Abstract

1. Measurements were made with pH microelectrodes in superfused slices of the retina of the honey-bee drone. In the dark, the mean +/- S.E.M. pH values in the three compartments of the tissue were: neurones (photoreceptors), 6.99 +/- 0.04; glial cells (outer pigment cells), 7.31 +/- 0.03; extracellular space, 6.60 +/- 0.03. 2. Stimulation of the photoreceptors with light caused transient pH changes: a decrease in the photoreceptors (pHn) and in the glial cells (pHg), and an increase in the interstitial clefts (pHo). 3. The effects of inhibition and activation of aerobic metabolism showed that part, perhaps all, of the light-induced delta pHo resulted from the increased aerobic metabolism in the photoreceptors. 4. Addition of 2 mM NH4+ to the superfusate produced changes in pHo and pHg of the same sign as and similar amplitude to those caused by light stimulation.
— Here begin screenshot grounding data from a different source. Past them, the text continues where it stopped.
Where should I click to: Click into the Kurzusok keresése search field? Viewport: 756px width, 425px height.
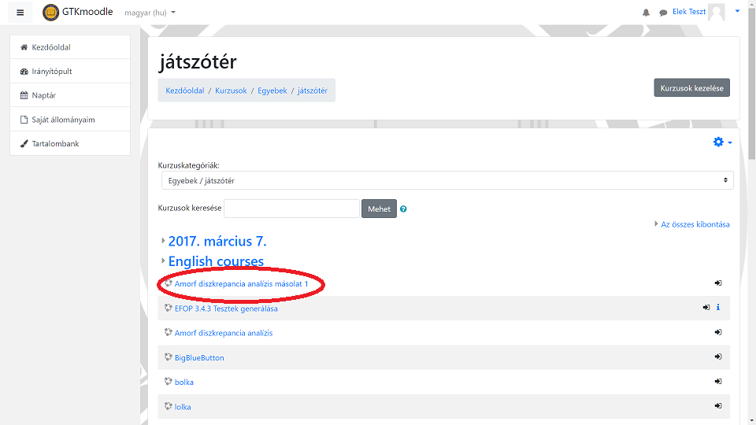291,209
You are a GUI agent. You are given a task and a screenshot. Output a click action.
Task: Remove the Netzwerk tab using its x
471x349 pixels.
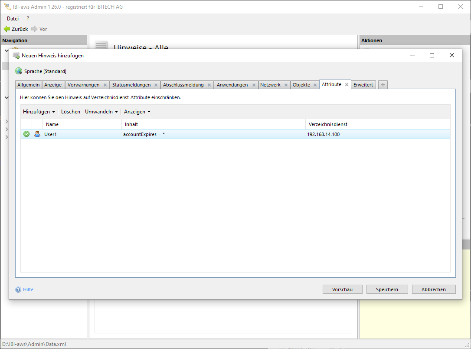point(286,85)
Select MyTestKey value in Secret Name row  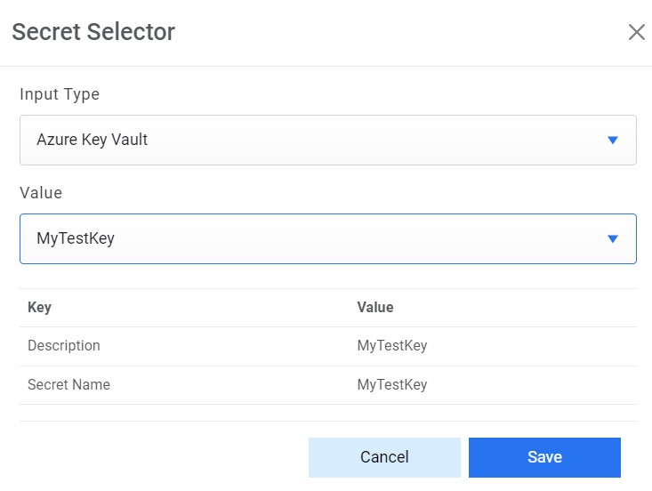click(392, 385)
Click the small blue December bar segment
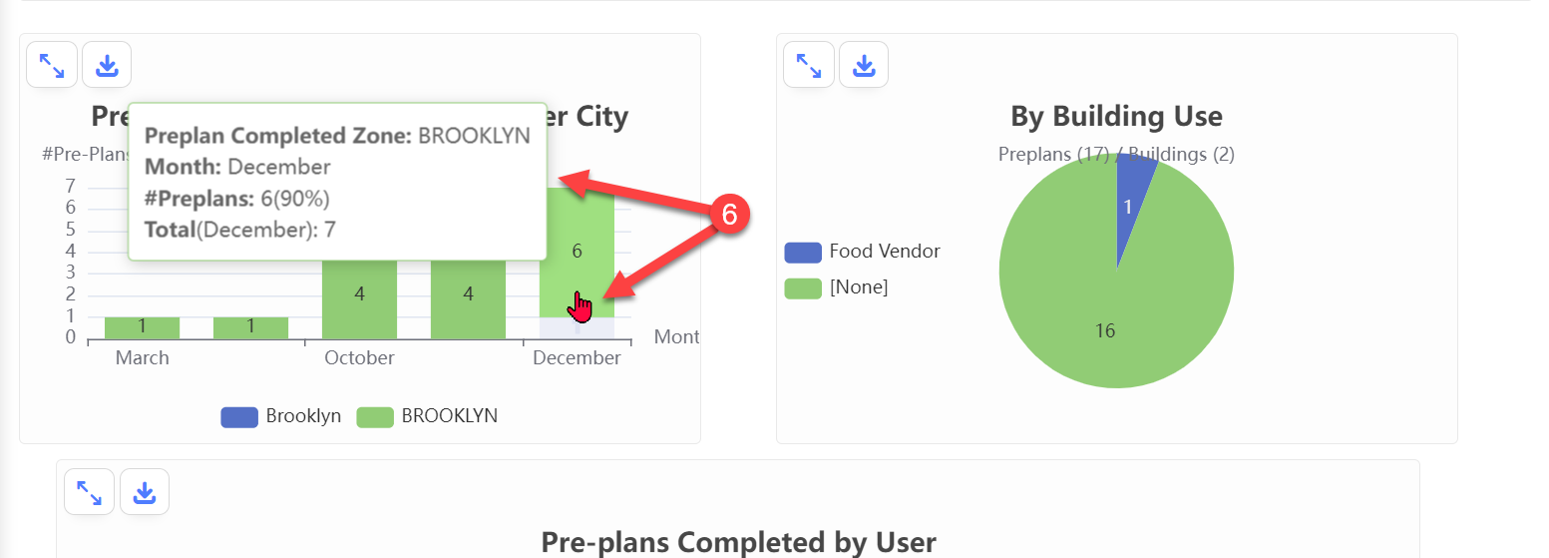Viewport: 1549px width, 558px height. tap(559, 328)
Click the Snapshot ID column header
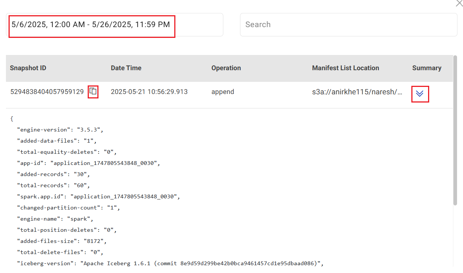 point(28,68)
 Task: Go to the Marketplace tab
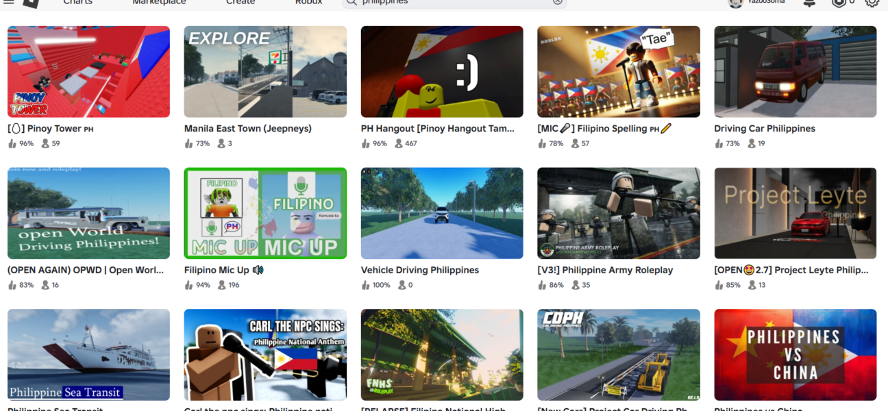(x=159, y=3)
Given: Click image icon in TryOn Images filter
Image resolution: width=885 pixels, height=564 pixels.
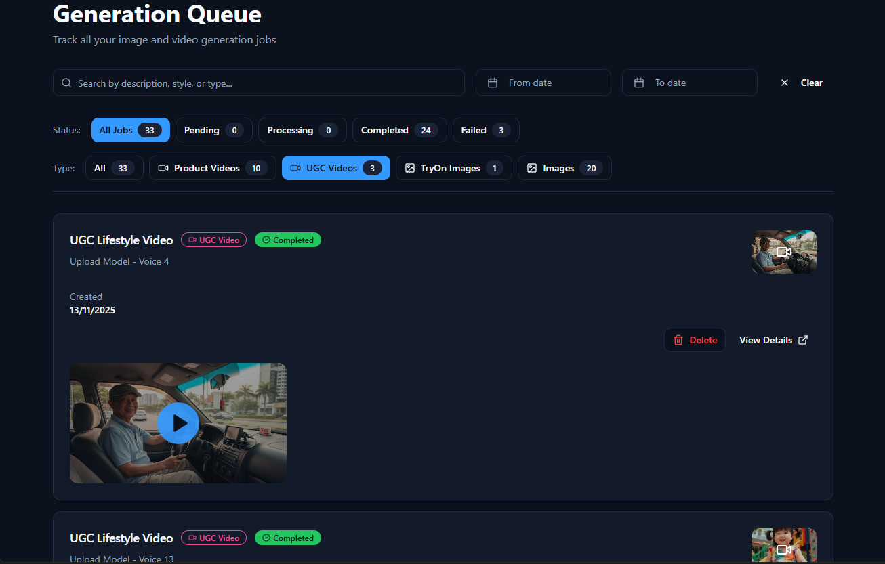Looking at the screenshot, I should point(410,168).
Manipulation of transmembrane pH gradients had similar effects on changes in pHo induced by light or by exogenous NH4+. 5. Measurements with NH(4+)-sensitive microelectrodes showed that stimulation of aerobic metabolism in the photoreceptors increased [NH4+]o and also that exogenous NH4+/NH3 was taken up by cells, presumably the glial cells. 6. We conclude that within seconds of an increase in the aerobic metabolism in the photoreceptors, they release an increased amount of NH4+/NH3 which affects pHo and enters glial cells. Other evidence suggests that in drone retina the glial cells supply the neurones with amino acids as substrates of energy metabolism; the present results suggest that fixed nitrogen is returned to the glial cells as NH4+/NH3.